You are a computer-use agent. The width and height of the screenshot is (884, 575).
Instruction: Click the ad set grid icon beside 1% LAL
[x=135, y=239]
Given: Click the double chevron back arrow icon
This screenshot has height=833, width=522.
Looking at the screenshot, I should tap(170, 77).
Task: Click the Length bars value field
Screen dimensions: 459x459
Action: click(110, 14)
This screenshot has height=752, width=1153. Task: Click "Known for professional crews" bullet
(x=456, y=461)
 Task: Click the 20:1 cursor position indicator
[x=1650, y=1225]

◆ ◆ ◆ ◆ ◆

Assignment: Reproduce only those lines of the entries above that run from the line with "This screenshot has height=833, width=522." to the final line.

Result of the task:
This screenshot has height=833, width=522.
Looking at the screenshot, I should tap(170, 77).
Task: Click the Length bars value field
Screen dimensions: 459x459
Action: click(110, 14)
This screenshot has height=752, width=1153. Task: Click "Known for professional crews" bullet
(x=456, y=461)
 Task: Click the 20:1 cursor position indicator
[x=1650, y=1225]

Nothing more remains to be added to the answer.